- [Extract provided]
# # # # # # #
Developer’s attorney calls lawsuit “poorly drafted and baseless”; 1,650-home project requires LAFCO annexation approval
Save Mount Diablo issued a statement, Thursday, May 20, 2021 announcing they are suing the developer of the recently approved large housing project on the edge of Pittsburg’s southwest hills that abuts the future regional park on the Concord side of the ridge. The organization claims that Discovery Builders’ Faria project would damage the major ridgeline between east and central Contra Costa County, threaten views from throughout the region, and impact the new regional park.
The Pittsburg City Council voted 5-0 during a special meeting on Feb. 22, 2021 to approve the project, following approval by the city’s planning commission.
# # # # # # #
- [Raw records]
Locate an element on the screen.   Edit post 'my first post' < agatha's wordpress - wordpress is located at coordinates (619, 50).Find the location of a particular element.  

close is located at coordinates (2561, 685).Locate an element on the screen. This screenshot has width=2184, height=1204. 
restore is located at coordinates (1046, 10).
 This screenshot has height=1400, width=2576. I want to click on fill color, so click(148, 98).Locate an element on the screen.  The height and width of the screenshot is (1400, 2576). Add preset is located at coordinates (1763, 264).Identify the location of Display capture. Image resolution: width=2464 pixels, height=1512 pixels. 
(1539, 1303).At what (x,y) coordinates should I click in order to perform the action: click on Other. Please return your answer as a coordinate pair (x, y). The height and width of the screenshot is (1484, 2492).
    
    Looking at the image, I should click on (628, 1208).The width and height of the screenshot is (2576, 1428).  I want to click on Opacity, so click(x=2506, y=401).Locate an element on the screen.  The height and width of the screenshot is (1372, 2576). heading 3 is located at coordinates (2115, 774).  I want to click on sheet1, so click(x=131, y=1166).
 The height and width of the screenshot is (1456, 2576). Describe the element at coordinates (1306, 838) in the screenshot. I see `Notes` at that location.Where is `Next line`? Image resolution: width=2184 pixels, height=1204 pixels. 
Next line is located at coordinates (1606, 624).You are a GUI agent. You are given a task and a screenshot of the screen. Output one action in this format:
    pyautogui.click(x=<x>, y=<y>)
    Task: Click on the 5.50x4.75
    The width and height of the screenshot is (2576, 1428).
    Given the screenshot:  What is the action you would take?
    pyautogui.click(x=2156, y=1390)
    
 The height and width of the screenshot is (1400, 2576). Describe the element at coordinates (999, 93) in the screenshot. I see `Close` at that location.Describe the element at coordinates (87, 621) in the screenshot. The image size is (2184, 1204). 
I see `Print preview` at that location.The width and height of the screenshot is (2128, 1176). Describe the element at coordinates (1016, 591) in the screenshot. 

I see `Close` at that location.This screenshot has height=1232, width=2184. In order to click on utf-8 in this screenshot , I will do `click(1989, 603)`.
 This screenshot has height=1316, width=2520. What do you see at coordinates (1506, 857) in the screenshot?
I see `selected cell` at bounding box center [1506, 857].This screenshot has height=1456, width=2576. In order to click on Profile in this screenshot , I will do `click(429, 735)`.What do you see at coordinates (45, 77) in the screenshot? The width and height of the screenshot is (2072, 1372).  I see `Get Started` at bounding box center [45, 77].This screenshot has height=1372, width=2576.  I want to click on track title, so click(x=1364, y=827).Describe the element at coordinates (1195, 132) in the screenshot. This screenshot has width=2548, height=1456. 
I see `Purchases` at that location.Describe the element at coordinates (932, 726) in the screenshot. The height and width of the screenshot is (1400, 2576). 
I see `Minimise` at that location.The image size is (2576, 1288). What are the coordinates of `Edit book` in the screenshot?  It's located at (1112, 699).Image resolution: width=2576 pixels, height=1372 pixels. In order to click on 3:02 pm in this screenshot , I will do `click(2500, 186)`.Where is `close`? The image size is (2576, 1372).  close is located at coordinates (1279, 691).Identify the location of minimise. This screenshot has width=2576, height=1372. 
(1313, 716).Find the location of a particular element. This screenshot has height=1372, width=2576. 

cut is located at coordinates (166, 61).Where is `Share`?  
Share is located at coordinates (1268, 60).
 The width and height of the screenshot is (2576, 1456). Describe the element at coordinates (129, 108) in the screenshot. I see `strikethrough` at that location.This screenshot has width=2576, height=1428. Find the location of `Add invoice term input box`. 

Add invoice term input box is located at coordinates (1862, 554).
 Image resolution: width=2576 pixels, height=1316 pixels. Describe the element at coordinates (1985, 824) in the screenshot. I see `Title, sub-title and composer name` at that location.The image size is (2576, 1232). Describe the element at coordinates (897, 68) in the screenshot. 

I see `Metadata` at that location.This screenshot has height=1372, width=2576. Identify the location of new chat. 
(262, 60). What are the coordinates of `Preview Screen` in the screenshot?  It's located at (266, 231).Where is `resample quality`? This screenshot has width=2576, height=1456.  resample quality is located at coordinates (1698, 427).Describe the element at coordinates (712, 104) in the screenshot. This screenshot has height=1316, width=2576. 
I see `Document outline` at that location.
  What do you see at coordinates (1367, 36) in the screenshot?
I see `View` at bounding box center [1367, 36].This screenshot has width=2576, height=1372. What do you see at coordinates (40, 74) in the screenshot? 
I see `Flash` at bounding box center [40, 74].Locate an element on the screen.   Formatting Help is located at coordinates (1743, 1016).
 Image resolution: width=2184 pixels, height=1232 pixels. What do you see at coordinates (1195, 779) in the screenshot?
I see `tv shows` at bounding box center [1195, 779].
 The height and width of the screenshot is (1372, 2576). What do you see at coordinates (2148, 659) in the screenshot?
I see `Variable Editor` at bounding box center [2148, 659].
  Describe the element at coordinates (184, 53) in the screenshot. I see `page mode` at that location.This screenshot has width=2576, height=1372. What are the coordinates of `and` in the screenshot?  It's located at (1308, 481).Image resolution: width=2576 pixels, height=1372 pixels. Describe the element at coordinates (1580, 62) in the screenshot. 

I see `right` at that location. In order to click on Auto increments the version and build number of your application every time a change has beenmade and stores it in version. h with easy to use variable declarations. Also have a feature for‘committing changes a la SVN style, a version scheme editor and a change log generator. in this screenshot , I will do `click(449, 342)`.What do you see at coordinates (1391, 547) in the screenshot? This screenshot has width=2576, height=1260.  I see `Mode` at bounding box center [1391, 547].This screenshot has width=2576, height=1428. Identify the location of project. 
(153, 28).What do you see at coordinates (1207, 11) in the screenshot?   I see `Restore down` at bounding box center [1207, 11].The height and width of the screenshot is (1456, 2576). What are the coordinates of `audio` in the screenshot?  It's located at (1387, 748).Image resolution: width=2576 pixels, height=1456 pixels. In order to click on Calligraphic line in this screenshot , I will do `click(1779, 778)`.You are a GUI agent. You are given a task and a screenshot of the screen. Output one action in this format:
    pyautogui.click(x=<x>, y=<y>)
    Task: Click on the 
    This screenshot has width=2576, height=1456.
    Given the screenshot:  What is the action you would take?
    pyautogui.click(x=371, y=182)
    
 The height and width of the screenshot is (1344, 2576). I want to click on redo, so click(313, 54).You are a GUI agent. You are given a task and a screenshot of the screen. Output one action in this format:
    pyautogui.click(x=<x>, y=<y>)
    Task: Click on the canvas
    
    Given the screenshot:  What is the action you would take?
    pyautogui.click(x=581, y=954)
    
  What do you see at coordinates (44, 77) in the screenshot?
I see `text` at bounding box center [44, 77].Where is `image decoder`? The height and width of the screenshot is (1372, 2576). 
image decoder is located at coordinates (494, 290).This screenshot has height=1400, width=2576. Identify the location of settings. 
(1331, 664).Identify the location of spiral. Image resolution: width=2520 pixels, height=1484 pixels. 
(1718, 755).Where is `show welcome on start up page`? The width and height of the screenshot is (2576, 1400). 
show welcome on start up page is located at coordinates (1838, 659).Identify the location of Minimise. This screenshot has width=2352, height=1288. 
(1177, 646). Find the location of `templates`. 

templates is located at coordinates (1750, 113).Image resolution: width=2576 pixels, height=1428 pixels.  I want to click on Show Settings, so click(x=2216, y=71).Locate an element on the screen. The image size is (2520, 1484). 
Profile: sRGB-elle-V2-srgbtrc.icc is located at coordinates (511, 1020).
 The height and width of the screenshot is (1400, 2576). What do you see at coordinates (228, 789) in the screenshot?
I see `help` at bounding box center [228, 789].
# # # # # # #
- [The tasks]
[1] Answer these about the article on the Faria project lawsuit:
(a) How many homes does the project include?
(b) On what date did Save Mount Diablo issue its statement?
(c) What was the Pittsburg City Council's vote on the project, and on what date was it taken?
[2] Carry on the article about the Faria housing project lawsuit, starting after its last sentence.

- [Outputs by task]
[1]
(a) 1,650 homes.
(b) Thursday, May 20, 2021.
(c) 5-0, on Feb. 22, 2021.

[2]
On March 30, 2021, Save Mount Diablo filed the lawsuit challenging the City of Pittsburg’s approval of the 1,650-unit Faria project, on the ridgeline between Pittsburg and Concord. According to the agenda item documents, the master plan overlay district encompasses approximately 607 acres of land. The district is generally bounded by Bailey Road and the approved but not yet constructed, “Bailey Estates” subdivision to the east; the Concord City Limits and recently closed Concord Naval Weapons Station (CNWS) property to the south and west; and the San Marco and Vista Del Mar residential subdivisions (substantially developed) along the northern boundary and other open space areas along the northeastern boundary.
“Save Mount Diablo is simply trying to protect one of the East Bay’s most prominent and well-known ridgelines. The Pittsburg City Council approved Seeno-owned Discovery Builders’ Faria project. If we do nothing, massive grading will take place; the project will be built; the ridge damaged; other natural resources, including scenic vistas, will be harmed; and the new regional park, which we advocated for over many years, will be negatively impacted,” said Ted Clement, Executive Director, Save Mount Diablo.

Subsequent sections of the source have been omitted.